Which brings us back to that strange divided quality, that sense of a production fighting internally and leaving the actors to fend for themselves.

Van Hove’s austere aesthetic, devised by his brilliant longtime designer Jan Versweyveld, is leaner and more abstract than the typical Broadway look; he automatically modernizes everything he touches, from Shakespeare to O’Neill. He also has a way of intensifying and interpolating male sexuality in relatively tight-zippered American classics — as in his homoerotic A View From the Bridge, or his version of The Crucible that salivated over John Proctor’s bleeding back. Here, he gives Riff and Tony a lingering, nose-to-nose stare that makes us wonder how Riff sees Tony’s defection, and all the guys like to fight with their shirts off in a gigantic onstage rainstorm, because shirts are so confining.

So far, so good. But when van Hove introduces those video components, his control wavers and crashes. At his best, he’s a minimalist, skilled with compression and reduction. But even though he’s been working with projection for ages, the filmscapes in his shows are too frequently sloppy and unattractive. Here they are at their worst: aesthetically inchoate (they seem as if they’ve been made by a half-dozen different hands), and the entire stage composition has almost never been taken into account.

And what good do they do? A hefty percentage of the footage is in slow-mo, so we watch a 25-foot Tony walk moodily down a street in slow motion, or the Jets bro-ishly pummel one other in slow motion, or Bernardo put on a shirt … in slow motion. We don’t tend to see much of the women in these sequences, so they steer directly into a boy-band-music-video vibe. (Man, One Direction got serious.) Worse, though, are the live images. Onstage, actors sometimes shoot one another from unsteady iPhones, which makes a dizzying, distracting backdrop. And some interior scenes, like Doc’s pharmacy, are shot in completely realized sets that are either partly or completely obscured from the audience. Fixed cameras peep around corners; their transmissions have the flat look of soap-opera scenes, and they do no favors to the actors inside them.

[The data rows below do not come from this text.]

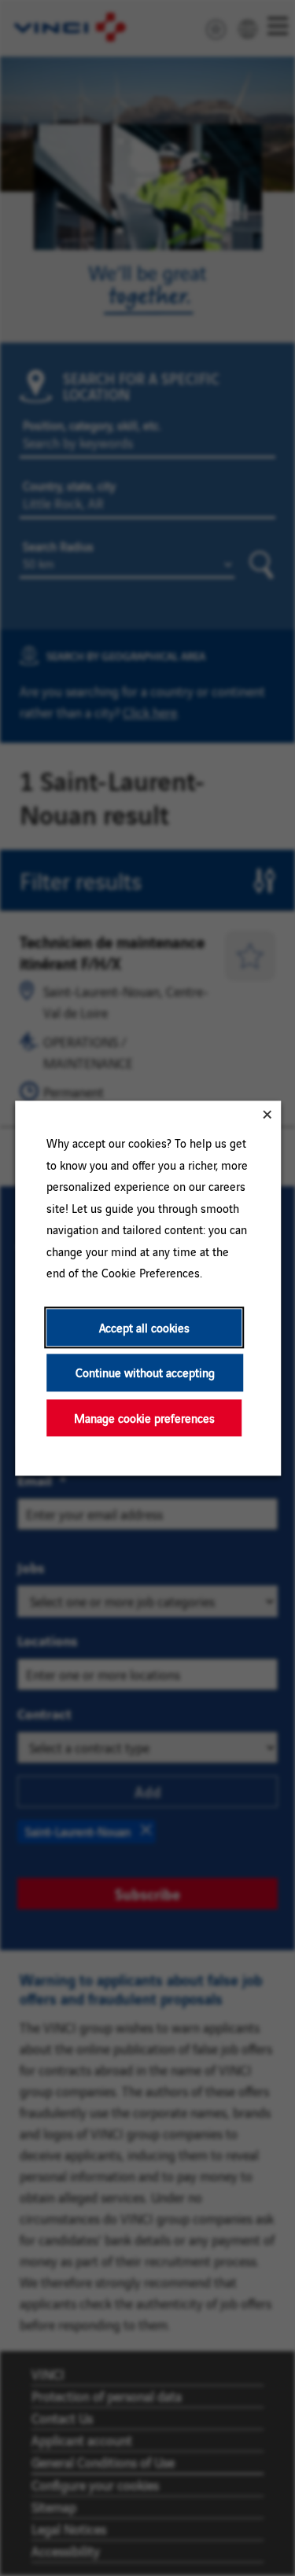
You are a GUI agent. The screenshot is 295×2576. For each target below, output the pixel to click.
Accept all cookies (143, 1327)
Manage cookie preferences (143, 1417)
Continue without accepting (144, 1372)
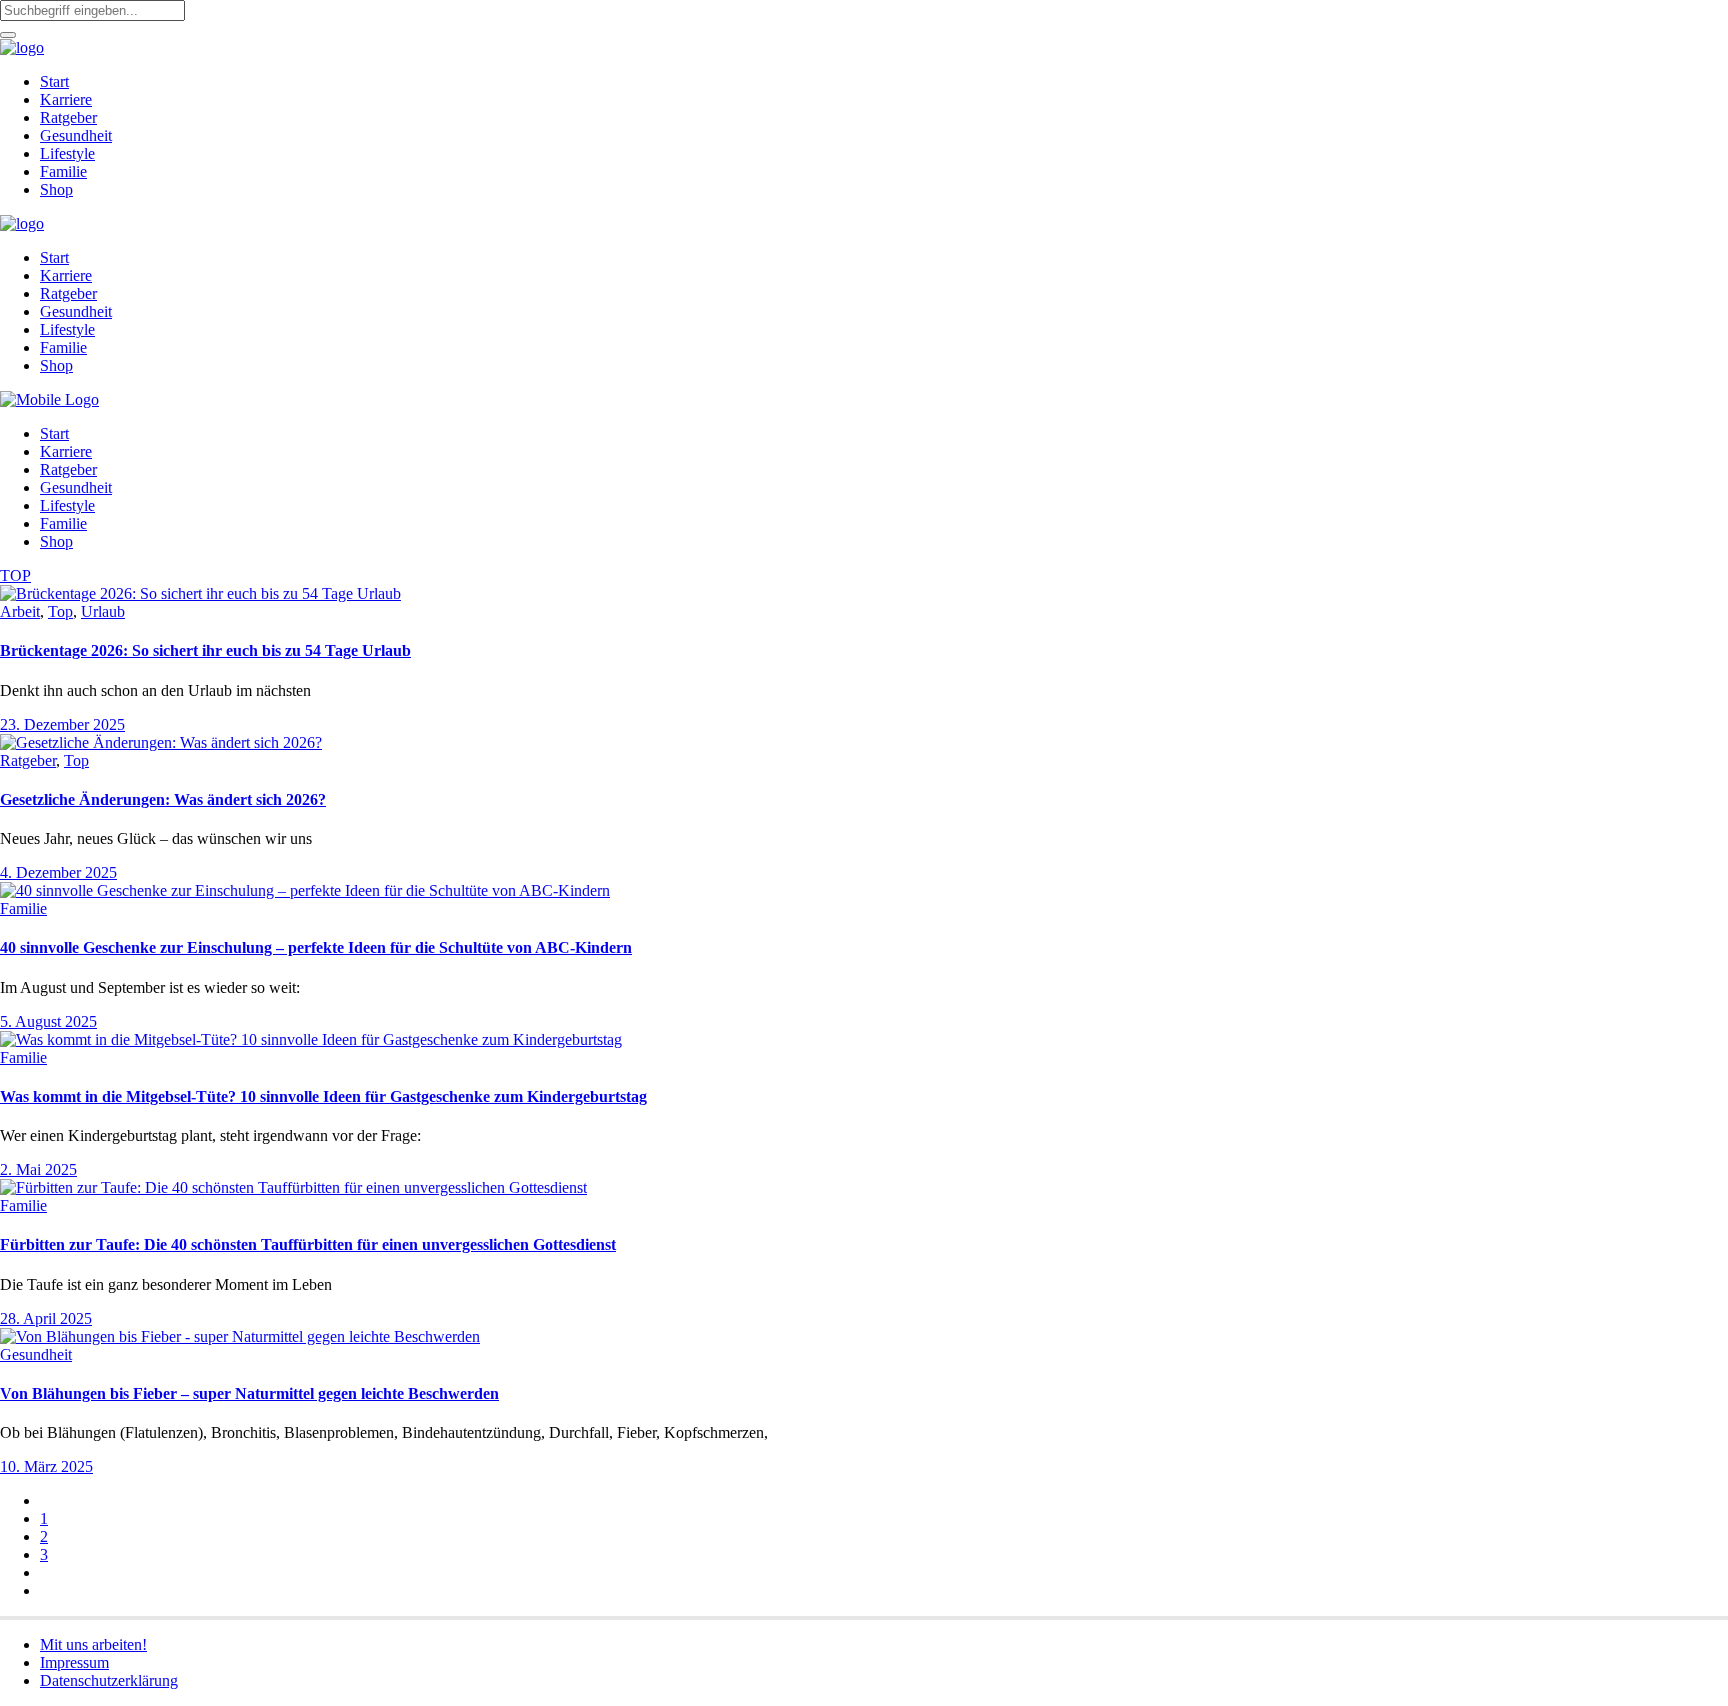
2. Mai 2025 (38, 1169)
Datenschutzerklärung (109, 1680)
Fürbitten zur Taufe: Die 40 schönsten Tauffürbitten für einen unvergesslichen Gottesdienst (308, 1244)
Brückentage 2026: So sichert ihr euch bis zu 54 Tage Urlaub (205, 650)
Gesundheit (36, 1354)
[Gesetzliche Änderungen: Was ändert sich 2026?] (161, 742)
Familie (23, 908)
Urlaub (103, 611)
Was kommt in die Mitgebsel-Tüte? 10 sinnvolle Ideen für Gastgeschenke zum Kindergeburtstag (323, 1096)
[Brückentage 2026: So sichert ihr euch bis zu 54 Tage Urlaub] (200, 593)
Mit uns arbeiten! (93, 1644)
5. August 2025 (48, 1021)
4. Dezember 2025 (58, 872)
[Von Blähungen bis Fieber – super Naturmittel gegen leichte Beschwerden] (240, 1336)
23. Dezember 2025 (62, 724)
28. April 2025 (46, 1318)
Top (60, 611)
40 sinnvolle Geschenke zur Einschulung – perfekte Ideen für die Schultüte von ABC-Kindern (316, 947)
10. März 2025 (46, 1466)
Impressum (74, 1662)
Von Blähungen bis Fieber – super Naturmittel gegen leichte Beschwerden (249, 1393)
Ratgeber (28, 760)
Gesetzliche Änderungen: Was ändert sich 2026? (163, 799)
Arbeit (20, 611)
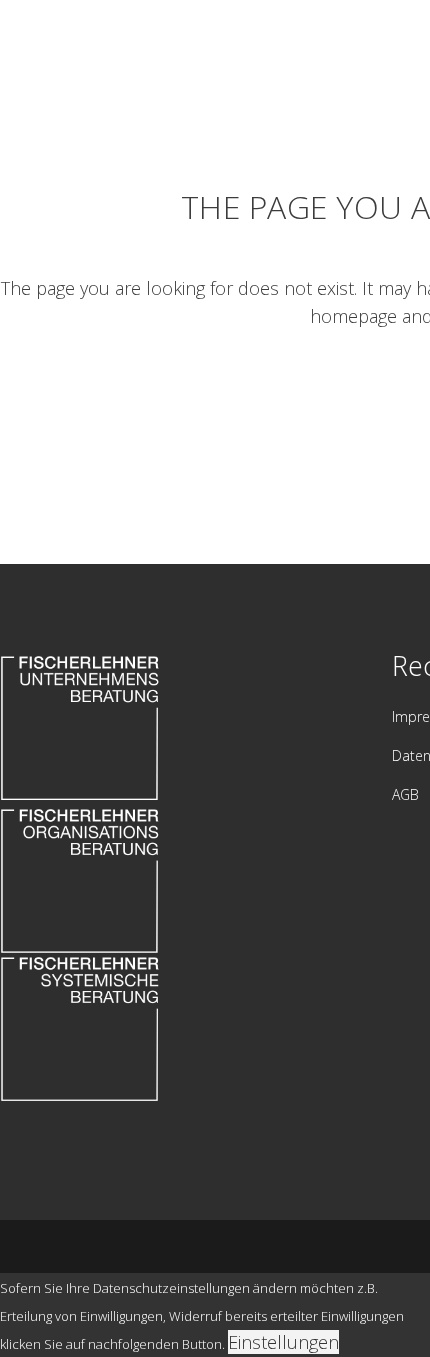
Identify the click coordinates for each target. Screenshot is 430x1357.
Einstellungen (283, 1342)
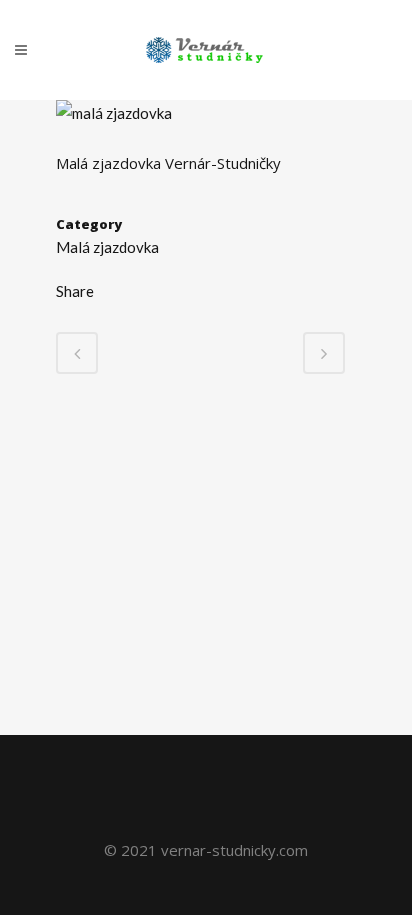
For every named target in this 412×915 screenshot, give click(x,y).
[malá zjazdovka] (114, 113)
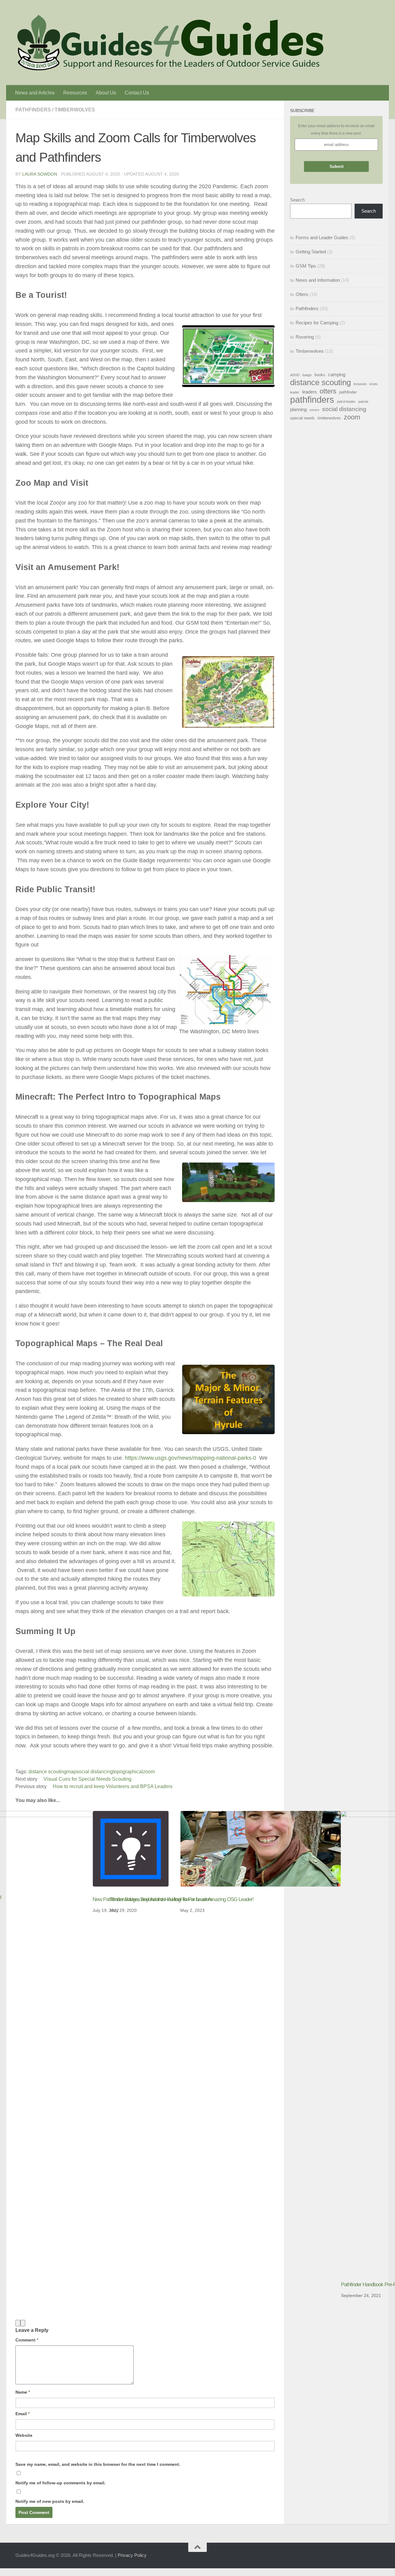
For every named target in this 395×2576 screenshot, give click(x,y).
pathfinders (312, 399)
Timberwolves (75, 109)
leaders (309, 391)
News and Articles (35, 92)
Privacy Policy (132, 2555)
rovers (314, 410)
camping (336, 374)
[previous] (17, 2323)
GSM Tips (306, 265)
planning (298, 409)
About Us (106, 92)
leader (294, 392)
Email (22, 2413)
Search (297, 199)
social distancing (94, 1771)
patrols (363, 401)
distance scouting (47, 1771)
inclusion (360, 384)
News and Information (318, 280)
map (71, 1771)
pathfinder (348, 392)
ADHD (295, 375)
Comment (26, 2339)
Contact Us (137, 92)
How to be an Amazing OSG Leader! (217, 1899)
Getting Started (311, 251)
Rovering (305, 336)
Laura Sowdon (39, 174)
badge (307, 375)
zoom (149, 1771)
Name (22, 2392)
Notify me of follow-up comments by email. (60, 2482)
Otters (302, 294)
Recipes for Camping (317, 322)
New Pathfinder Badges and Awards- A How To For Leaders (152, 1899)
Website (23, 2435)
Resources (75, 92)
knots (373, 384)
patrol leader (346, 401)
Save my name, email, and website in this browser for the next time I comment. (97, 2464)
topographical (128, 1771)
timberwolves (329, 418)
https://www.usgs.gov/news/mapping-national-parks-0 (190, 1458)
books (319, 374)
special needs (302, 418)
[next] (22, 2323)
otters (328, 391)
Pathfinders (33, 109)
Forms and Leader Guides (322, 237)
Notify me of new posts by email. (49, 2501)
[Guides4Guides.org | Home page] (169, 42)
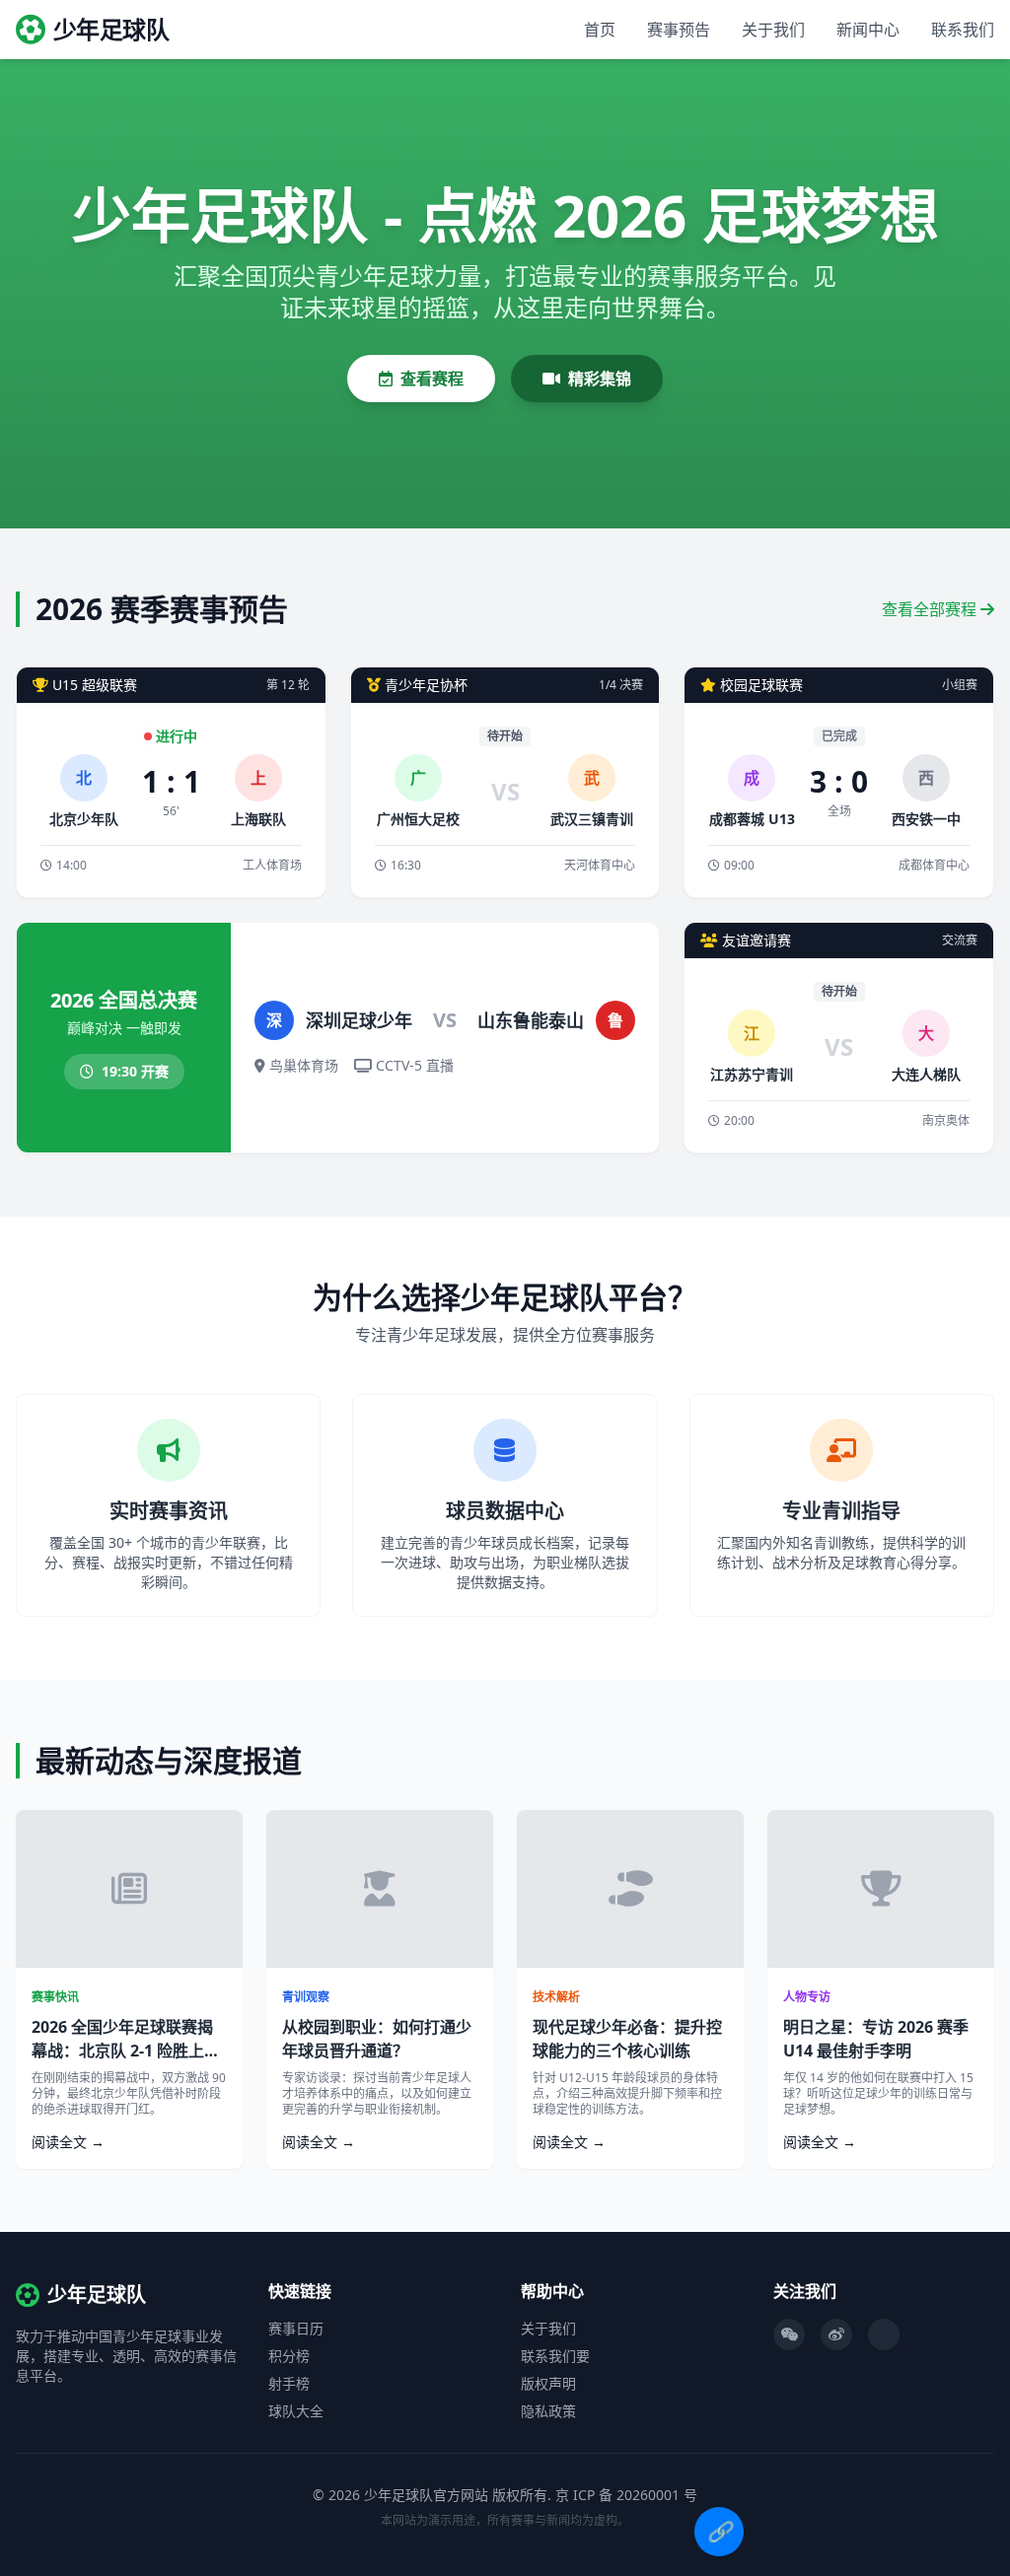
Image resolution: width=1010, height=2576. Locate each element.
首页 (599, 29)
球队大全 (296, 2411)
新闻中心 (868, 29)
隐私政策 (548, 2411)
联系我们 (962, 29)
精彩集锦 (599, 378)
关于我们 (773, 29)
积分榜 (289, 2355)
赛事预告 (678, 29)
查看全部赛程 (931, 609)
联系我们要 (555, 2355)
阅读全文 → (68, 2141)
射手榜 (289, 2383)
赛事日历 (296, 2328)
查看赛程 (432, 378)
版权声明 (548, 2383)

So is it all trash? No. It’s self-defeating for long sections, but there’s enough promising material to wish that everyone could have just taken a year off and tried again. Sure, the screen utterly overpowers the stage while also feeling like an afterthought — but that makes the first decision easy. Switch off the projectors. The good moments are already the ones that don’t rely on video. The rumble in the rain is thrilling, for instance, and De Keersmaeker echoes other Romeo and Juliet ballets to stage a powerful non-balcony Balcony Scene, with Maria and Tony leaning like ships’ figureheads as their communities pull them apart. And instead of the traditional “Somewhere” ballet, van Hove has the ensemble sing the song together under deep orange sodium light, lovers everywhere dreaming of walking two-by-two. He generalizes the central pair’s plight out to the entire company. It’s in this simple “Somewhere” that van Hove touches the live wire of his own show. He escapes the claustrophobic literalism of the video; he says something new and valuable and beautiful about West Side Story. “Somewhere” turns out to just be a stage with bodies on it. Start from there.

West Side Story is at the Broadway Theatre.